Assignment – The answer must consist solely of the line containing "Given: Toggle layer filtering on/off switch" and every line after it in the records below, through the last, each reproduced exactly.

----

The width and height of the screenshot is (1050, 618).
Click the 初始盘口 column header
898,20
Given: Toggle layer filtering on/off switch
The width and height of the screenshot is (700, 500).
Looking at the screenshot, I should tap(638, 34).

----

Written response –
Given: Toggle layer filtering on/off switch
The width and height of the screenshot is (700, 500).
Looking at the screenshot, I should tap(638, 34).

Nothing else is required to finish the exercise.